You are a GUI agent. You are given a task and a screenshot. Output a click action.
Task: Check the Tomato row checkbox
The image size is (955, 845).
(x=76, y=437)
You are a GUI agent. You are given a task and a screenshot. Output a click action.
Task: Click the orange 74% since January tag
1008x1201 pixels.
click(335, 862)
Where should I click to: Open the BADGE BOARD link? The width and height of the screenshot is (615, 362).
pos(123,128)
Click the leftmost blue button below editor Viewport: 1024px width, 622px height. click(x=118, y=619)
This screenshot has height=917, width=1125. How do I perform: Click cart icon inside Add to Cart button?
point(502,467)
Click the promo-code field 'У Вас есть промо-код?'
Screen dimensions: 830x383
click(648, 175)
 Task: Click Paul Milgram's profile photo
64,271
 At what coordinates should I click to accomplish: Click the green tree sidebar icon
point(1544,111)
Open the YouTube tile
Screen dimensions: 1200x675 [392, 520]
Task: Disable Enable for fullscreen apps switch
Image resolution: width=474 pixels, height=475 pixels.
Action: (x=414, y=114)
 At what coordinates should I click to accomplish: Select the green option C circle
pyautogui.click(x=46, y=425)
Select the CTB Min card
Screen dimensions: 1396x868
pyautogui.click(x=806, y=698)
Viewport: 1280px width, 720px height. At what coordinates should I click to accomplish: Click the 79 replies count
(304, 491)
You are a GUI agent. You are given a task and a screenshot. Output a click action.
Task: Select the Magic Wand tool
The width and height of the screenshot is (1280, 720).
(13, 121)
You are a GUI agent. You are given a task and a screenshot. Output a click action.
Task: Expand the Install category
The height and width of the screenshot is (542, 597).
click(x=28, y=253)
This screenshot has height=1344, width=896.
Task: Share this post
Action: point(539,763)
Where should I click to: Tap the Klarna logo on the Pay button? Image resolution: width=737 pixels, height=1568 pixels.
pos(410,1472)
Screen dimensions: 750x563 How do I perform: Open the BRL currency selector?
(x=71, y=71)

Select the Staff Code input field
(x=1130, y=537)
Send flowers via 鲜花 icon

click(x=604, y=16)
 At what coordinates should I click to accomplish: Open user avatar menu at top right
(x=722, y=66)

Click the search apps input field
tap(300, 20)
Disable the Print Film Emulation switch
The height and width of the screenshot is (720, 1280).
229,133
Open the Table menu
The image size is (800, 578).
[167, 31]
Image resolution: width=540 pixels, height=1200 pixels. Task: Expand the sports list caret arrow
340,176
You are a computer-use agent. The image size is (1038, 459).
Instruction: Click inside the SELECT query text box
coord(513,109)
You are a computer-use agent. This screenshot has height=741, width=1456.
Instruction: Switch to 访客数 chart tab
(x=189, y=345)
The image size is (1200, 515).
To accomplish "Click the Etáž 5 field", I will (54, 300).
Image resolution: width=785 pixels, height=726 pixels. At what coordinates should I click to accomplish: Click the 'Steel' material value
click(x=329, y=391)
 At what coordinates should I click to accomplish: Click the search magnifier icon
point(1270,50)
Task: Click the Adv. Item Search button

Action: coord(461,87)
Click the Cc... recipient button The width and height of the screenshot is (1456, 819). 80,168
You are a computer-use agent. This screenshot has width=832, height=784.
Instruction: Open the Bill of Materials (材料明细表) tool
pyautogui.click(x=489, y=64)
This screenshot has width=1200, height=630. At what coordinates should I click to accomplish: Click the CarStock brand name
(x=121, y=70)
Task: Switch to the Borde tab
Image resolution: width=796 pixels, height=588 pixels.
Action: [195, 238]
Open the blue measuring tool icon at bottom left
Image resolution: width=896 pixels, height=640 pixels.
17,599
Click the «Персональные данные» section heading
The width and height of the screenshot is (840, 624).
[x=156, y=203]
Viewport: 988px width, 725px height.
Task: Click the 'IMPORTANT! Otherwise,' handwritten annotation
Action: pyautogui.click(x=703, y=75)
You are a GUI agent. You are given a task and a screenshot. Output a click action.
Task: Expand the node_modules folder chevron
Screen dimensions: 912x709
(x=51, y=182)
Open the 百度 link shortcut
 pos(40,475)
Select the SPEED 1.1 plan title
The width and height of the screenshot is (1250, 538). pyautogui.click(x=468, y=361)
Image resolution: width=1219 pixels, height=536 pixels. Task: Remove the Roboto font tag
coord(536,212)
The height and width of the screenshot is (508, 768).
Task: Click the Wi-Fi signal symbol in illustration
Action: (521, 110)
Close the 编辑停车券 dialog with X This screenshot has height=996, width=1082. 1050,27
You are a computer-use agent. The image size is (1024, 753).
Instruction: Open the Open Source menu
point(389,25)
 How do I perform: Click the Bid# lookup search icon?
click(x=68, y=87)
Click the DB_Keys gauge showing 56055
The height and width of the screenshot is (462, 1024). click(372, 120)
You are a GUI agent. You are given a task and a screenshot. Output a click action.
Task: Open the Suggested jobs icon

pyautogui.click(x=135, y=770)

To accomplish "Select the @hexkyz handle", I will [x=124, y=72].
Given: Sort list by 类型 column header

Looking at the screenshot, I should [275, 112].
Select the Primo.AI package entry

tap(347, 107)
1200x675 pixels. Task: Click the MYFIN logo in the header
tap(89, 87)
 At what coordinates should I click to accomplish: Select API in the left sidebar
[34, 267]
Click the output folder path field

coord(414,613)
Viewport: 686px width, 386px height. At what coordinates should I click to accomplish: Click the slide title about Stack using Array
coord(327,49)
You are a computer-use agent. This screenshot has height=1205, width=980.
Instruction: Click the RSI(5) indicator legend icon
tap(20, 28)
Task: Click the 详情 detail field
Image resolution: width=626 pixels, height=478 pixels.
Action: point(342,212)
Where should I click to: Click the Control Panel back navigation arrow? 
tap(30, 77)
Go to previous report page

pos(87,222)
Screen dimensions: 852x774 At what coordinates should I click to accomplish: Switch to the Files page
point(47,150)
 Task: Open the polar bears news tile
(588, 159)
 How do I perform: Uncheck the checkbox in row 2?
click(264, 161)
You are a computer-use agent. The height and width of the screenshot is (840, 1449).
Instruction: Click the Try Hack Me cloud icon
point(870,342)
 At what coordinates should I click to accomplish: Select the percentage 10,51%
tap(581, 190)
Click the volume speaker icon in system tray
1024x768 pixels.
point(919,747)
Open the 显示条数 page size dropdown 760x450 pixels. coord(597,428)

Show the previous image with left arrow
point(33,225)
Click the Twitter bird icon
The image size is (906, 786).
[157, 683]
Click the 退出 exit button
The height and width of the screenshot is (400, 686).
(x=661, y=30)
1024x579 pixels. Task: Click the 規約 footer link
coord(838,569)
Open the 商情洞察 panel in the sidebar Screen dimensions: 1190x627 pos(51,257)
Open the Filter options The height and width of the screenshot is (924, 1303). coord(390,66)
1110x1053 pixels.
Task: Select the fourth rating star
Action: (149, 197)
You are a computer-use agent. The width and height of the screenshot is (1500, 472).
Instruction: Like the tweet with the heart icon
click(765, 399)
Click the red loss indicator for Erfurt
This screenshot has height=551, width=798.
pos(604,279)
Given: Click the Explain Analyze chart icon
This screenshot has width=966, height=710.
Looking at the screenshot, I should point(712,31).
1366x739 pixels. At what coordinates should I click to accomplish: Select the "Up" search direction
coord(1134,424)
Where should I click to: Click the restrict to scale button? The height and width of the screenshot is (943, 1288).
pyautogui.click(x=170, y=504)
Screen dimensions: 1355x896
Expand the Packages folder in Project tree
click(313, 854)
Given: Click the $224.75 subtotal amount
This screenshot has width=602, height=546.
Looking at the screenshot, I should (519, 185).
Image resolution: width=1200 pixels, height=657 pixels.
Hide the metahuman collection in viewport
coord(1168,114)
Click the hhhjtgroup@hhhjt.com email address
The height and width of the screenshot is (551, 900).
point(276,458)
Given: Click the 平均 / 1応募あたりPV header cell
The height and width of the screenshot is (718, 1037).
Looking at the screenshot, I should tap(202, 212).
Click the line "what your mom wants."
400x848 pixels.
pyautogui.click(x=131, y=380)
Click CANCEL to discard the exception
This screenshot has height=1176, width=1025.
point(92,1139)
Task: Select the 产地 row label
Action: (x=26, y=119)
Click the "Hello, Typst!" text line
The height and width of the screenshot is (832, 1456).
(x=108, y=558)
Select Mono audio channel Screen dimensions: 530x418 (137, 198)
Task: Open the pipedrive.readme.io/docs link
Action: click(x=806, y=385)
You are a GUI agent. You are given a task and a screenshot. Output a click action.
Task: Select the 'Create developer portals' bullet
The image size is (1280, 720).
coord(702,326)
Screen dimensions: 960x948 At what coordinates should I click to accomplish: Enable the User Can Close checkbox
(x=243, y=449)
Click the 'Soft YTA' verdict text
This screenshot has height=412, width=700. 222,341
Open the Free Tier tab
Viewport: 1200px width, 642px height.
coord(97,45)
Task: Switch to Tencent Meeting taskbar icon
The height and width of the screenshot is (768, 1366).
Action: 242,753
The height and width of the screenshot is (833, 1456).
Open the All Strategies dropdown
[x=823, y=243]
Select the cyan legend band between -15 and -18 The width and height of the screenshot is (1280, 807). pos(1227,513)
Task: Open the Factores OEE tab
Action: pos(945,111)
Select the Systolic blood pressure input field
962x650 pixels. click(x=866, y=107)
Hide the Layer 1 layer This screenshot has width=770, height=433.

-=-=-

Copy word for word the stretch of entries above from the line that has "1366x739 pixels. At" through the line that has "Given: Click the 平均 / 1応募あたりPV header cell", both ends included, and nothing outside it.

1366x739 pixels. At what coordinates should I click to accomplish: Select the "Up" search direction
coord(1134,424)
Where should I click to: Click the restrict to scale button? The height and width of the screenshot is (943, 1288).
pyautogui.click(x=170, y=504)
Screen dimensions: 1355x896
Expand the Packages folder in Project tree
click(313, 854)
Given: Click the $224.75 subtotal amount
This screenshot has width=602, height=546.
Looking at the screenshot, I should (519, 185).
Image resolution: width=1200 pixels, height=657 pixels.
Hide the metahuman collection in viewport
coord(1168,114)
Click the hhhjtgroup@hhhjt.com email address
The height and width of the screenshot is (551, 900).
point(276,458)
Given: Click the 平均 / 1応募あたりPV header cell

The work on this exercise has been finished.